When a personal health crisis arises, requiring long hospitalization, it disrupts the flow of the day one is used to. A new set of activities take over, like having one’s blood extracted at 4 a.m. — Sorry to wake you up sir. Gone is the previ-ously predictable set of meetings and lunches, the old routine.
The comfort of routine, with its anticipated set of events, is not just embraced by old people who need to put handrails on their now retired state. It is also the refuge of organizations that are sometimes visited by the unexpected.
Airport congestion, resulting in cancellations of flights maybe from stalled airplanes blocking the runway due to floods, needs to be untangled. The stranded passengers have to eventually be rebooked, the runway cleared, and the flights rescheduled in an orderly manner before the airport authorities can declare “business as usual.” Back to the routine.
A crisis is considered defused only when the expected routine is restored, and the organization is back on its feet to deliver its products and services as its customers are used to.
Disruptions of all sorts derail the ordinary course of business and life. They include interruptions like power outages, elevator repairs, floods, labor strikes, pandemics, and supply chain interruptions that result in the shortage of rice and chickens. These glitches throw off the business routine and require soothing assurances from management of an expected return to normalcy, even giving a timeline (power will be restored by tomorrow morning).
Even planned inconveniences like lobby renovations or rerouting of traffic due to the laying of new water pipes need to project how long the departure from routine is likely to take. Still, even the reduced status of service provision is announced as uninterrupted — we are still open. Such an assurance already presumes that expectations of a complete range of products and services being unavailable — chicken rice will not be on the menu today.

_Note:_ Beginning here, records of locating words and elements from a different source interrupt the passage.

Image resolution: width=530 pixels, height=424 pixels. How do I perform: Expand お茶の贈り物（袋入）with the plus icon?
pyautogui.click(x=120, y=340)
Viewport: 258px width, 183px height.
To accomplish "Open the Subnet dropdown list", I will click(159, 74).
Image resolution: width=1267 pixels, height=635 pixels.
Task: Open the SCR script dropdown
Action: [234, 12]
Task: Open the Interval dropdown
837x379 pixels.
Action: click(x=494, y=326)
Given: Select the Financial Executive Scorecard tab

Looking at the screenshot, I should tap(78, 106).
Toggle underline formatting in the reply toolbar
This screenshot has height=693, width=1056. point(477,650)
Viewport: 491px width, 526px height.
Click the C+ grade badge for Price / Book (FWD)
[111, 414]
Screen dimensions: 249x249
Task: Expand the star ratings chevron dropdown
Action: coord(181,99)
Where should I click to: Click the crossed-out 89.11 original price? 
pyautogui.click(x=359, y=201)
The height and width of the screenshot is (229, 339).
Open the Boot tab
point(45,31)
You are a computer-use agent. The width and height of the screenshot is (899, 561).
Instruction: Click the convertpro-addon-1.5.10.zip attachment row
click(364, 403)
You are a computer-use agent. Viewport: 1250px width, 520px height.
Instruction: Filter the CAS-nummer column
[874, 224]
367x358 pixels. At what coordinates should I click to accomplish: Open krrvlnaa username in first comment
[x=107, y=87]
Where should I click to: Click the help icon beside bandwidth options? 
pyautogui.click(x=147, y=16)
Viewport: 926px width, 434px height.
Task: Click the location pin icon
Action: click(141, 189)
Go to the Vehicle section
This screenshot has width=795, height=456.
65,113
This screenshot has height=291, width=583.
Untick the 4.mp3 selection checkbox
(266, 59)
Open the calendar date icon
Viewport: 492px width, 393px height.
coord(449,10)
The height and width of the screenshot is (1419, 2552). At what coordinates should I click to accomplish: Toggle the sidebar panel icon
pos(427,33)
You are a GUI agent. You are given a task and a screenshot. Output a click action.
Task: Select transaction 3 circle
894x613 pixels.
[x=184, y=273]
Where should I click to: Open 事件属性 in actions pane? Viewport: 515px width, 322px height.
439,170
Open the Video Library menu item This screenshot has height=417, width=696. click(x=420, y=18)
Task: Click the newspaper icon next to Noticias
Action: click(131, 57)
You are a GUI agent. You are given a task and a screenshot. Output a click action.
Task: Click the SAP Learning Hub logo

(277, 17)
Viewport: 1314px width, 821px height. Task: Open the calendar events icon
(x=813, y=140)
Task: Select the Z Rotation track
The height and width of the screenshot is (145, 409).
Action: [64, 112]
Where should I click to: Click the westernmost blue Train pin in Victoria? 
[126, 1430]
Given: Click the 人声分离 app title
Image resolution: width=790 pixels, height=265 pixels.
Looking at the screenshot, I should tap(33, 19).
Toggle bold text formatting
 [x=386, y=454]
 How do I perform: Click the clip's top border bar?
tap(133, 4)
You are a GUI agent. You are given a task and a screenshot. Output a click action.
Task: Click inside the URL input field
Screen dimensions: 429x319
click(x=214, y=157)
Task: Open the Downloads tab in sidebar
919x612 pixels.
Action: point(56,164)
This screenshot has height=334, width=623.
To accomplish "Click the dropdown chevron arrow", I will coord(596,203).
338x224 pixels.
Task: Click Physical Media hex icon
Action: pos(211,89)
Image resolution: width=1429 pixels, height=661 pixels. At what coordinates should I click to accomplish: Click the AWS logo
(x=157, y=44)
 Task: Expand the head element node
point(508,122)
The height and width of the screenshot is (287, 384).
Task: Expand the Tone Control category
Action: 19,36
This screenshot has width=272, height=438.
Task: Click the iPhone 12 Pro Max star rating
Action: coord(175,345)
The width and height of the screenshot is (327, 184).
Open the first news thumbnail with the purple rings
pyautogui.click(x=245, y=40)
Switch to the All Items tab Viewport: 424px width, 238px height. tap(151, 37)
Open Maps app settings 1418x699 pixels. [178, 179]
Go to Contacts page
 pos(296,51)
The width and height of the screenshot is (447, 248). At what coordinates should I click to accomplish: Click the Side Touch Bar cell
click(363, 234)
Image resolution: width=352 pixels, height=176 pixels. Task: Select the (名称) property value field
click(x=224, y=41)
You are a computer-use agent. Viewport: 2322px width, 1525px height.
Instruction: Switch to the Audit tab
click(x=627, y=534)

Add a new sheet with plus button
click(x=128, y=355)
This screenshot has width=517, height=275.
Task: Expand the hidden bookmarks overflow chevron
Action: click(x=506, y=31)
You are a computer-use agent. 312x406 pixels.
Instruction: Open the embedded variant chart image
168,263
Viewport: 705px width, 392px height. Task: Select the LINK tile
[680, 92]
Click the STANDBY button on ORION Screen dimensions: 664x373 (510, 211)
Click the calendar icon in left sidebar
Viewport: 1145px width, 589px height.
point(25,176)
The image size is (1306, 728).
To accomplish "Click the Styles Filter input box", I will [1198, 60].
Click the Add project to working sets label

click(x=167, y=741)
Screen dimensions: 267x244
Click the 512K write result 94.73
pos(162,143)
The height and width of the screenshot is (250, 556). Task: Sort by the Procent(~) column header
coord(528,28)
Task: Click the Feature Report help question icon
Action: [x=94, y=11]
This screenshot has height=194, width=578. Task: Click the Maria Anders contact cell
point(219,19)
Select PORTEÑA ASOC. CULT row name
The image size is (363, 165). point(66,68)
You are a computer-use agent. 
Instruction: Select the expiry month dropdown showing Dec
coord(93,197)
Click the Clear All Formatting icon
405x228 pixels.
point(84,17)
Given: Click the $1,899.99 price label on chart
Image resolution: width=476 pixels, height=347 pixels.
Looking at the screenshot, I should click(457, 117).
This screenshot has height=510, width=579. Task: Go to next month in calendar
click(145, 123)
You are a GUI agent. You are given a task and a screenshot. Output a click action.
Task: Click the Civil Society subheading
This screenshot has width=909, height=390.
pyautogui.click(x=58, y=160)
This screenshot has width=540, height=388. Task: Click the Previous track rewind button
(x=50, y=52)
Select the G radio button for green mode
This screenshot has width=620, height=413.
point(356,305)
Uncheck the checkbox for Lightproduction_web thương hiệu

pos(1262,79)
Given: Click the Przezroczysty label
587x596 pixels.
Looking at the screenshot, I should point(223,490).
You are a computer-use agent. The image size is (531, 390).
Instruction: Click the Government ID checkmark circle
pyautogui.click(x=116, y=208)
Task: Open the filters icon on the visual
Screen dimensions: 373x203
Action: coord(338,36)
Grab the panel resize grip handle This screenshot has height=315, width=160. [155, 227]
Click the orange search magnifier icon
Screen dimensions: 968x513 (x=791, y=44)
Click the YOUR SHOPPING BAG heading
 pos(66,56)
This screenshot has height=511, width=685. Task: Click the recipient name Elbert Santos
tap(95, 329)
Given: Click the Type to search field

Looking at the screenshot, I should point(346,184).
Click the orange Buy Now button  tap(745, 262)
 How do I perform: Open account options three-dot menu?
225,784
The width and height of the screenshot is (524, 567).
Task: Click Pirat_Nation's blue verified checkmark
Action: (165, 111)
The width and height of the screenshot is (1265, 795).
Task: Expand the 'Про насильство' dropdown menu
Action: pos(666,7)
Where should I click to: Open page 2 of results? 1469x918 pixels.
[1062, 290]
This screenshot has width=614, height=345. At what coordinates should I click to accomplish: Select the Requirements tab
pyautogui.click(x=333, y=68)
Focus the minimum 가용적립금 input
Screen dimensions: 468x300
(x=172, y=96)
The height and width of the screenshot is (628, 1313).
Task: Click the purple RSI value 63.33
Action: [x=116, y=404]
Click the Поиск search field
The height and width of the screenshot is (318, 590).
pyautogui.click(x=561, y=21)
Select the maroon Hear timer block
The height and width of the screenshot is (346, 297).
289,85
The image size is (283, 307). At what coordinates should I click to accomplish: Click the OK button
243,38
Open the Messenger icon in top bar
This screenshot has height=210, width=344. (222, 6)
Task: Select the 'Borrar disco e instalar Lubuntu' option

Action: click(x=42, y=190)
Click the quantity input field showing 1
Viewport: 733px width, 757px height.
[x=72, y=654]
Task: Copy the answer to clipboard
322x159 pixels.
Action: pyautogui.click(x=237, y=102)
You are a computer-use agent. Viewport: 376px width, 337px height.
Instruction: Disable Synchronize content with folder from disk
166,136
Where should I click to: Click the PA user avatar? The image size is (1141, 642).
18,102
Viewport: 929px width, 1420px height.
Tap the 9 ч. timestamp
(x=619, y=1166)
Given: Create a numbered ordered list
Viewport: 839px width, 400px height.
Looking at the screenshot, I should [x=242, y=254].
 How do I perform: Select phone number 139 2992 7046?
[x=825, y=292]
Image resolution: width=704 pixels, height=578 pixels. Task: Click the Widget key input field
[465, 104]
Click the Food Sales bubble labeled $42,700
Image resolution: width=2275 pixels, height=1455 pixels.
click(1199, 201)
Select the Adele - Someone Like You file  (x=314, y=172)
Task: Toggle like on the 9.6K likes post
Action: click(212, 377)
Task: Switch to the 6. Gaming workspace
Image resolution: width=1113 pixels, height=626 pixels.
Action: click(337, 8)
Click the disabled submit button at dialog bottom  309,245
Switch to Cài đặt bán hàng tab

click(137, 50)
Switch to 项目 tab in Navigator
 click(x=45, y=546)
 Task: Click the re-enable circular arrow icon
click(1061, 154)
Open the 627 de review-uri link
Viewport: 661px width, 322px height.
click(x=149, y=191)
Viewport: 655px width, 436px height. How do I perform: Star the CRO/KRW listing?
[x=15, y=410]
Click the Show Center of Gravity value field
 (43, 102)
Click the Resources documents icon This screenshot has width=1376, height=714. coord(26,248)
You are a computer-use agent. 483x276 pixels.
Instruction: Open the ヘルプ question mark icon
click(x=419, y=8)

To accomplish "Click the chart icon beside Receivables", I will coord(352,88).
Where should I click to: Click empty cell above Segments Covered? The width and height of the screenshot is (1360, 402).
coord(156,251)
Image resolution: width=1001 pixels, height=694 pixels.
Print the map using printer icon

In situations where a crisis is as yet not publicly admitted, the illusion of normalcy is even more critical to maintain, like a placid duck floating above the water with its feet frantically paddling underneath.
This story of hiding a crisis and projecting a state of wellbeing is explored by the acclaimed Japanese director, Akira Kurosawa, in his classic film, Kagemusha. A petty criminal look-alike is recruited by a Shogun to be his double. When the lord is wounded in battle and eventually dies, the double assumes his role in ceremonies and staged events, learning his mannerisms to keep the illusion going. The deception of strength is a delaying tactic to ward off hostile attack while in a weakened state.
The use of a political decoy, such as the one employed by the Takeda Clan in the Kurosawa movie, has its risks. Attempts at normalcy while covering up a crisis can be eroded by whist and explanations that lose their con-sistency. Such crises like undisclosed health problems of leaders, unfinished projects, or failure to meet debt obligation involve a big cast of characters and have many moving parts.
Companies with an internal crisis sometimes choose to hide this from the public, or even from their investors, hoping to somehow address them quietly. This strategy of non-disclosure, even when the magnitude of the problem is a sur-vival issue, like an unreported financial loss or a bad investment that needs to be written off, sometimes seems the only option. Public knowledge of the real situation can go beyond reputational risk.
Maintaining the veneer of business-as-usual in an undisclosed crisis does not have to be a conspiracy. But so often, it is still a shared secret of those in the know, keeping many others in the dark. Like the meteors that wiped out the dinosaurs that lived for a hundred million years (give or take a few centuries), disrupters of even dominant businesses can wipe out a corporate species, even a market leader. A change in technology can do that.
Even in life, getting back to a routine after a crisis is part of the healing process. How comforting it is to have a day unfold according to expectations. No surprises? Isn’t that too predictable? Even boredom can be embraced. Thursday is the schedule for sushi. Yes, you won’t forget. (Or you can go for ribeye steak instead.)